La diferencia no es solo cromática. El Top 14 y la Pro D2 no tienen bunker: no hay revisión en vídeo desde una sala aparte, por motivos técnicos y económicos, así que decide el árbitro sobre el campo tras consultar con sus asistentes. El procedimiento es otro.

El resultado ha sido elocuente. En todo el año natural 2026, los árbitros de Top 14 y Pro D2 no habían mostrado ni una sola tarjeta naranja. «El rojo de veinte minutos se nos impuso a principio de temporada», resumía Mathieu Raynal, opositor declarado a esa sanción intermedia.
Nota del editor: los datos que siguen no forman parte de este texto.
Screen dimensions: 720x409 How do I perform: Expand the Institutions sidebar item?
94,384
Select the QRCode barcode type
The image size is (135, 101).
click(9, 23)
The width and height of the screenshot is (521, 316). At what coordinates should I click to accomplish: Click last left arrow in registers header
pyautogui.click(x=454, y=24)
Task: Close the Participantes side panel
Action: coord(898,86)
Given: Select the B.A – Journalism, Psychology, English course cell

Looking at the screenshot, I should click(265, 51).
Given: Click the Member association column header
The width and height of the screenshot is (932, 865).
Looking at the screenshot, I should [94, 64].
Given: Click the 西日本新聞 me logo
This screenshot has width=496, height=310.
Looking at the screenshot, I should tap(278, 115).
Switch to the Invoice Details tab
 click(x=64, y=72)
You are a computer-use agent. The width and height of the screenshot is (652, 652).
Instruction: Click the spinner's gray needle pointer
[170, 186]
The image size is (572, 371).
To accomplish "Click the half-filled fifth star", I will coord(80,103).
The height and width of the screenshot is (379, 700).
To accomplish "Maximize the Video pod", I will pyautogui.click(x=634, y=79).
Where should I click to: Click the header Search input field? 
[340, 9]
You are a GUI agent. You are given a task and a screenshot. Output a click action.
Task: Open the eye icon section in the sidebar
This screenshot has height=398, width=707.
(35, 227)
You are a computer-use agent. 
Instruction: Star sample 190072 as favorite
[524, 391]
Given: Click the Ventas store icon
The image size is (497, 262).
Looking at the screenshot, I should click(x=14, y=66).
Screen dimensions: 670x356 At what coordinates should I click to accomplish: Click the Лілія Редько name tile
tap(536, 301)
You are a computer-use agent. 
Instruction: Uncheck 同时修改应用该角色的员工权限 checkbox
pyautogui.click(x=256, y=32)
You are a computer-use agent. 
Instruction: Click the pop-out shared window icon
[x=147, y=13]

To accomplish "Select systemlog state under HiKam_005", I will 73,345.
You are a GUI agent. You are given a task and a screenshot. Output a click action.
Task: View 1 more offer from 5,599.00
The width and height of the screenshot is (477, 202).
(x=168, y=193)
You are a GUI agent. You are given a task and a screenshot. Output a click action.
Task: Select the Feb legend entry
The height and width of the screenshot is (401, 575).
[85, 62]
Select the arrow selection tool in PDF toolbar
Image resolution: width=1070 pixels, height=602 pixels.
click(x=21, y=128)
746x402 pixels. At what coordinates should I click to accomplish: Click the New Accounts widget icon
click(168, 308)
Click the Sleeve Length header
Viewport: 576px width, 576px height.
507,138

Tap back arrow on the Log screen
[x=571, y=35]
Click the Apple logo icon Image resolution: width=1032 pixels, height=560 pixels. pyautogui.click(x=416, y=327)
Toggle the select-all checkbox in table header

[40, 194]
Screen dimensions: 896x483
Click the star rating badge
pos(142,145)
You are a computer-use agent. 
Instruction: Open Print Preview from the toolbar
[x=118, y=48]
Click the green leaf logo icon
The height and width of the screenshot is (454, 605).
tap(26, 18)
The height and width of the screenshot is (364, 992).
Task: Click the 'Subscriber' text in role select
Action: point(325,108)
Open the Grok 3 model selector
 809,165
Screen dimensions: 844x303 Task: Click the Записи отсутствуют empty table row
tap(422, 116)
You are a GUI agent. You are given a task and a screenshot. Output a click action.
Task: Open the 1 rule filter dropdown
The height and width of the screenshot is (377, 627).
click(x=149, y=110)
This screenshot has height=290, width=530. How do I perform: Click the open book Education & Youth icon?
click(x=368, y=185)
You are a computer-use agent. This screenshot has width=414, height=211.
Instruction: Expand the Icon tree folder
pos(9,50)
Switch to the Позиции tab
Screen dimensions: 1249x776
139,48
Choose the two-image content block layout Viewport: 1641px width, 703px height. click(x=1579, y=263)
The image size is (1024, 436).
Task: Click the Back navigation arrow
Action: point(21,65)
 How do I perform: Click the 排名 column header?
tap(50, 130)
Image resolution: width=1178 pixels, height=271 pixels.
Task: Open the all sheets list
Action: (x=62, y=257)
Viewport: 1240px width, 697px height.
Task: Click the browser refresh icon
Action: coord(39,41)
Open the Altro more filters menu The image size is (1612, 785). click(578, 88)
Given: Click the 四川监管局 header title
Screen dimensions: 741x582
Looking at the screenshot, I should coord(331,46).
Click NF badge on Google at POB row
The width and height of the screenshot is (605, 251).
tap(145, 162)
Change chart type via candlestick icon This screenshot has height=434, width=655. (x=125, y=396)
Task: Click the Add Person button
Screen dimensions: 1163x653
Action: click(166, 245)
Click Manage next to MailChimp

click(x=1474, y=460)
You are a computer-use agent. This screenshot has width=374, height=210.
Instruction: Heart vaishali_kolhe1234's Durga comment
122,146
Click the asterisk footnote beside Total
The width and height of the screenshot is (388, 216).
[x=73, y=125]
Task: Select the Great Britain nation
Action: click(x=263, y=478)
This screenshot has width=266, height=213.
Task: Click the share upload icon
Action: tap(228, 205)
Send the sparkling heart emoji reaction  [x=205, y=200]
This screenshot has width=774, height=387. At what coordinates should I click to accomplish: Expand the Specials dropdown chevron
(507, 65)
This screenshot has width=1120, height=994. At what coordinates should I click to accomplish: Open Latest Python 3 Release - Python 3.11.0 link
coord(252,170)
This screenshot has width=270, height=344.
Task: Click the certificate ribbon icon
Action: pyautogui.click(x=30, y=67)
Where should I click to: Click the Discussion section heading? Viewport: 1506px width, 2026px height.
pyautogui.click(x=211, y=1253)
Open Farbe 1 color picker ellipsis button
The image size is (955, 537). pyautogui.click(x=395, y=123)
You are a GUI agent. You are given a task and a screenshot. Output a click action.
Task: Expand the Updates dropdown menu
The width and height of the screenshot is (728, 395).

El propio arbitraje internacional ha sufrido la ambigüedad. En el Seis Naciones de 2026, tras varias rojas discutidas el otoño anterior, World Rugby tuvo que emitir una directriz: roja plena para la brutalidad, roja de 20 minutos para lo técnico. La frontera aún genera debate.

Lo que se juega en Australia 2027

El primer gran examen ya está en marcha. La inaugural Nations Championship masculina arrancó en julio de 2026 como el escaparate más visible de la norma, y cada expulsión con reemplazo alimenta la discusión sobre si el rugby ganó justicia o perdió disuasión. Cada tarjeta es un test.

Para el aficionado español, el asunto no es abstracto. El XV del León regresa a un Mundial en Australia 2027 tras casi tres décadas de ausencia, y lo hará bajo una ley que ninguna generación anterior conoció. España competirá con las reglas nuevas.

Queda una tensión que ninguna directriz resuelve del todo. El rugby quiere castigar el juego peligroso sin castigar al espectáculo, y esas dos metas no siempre apuntan al mismo sitio. Mientras cada competición pueda elegir, la roja de 20 minutos seguirá siendo la norma más discutida.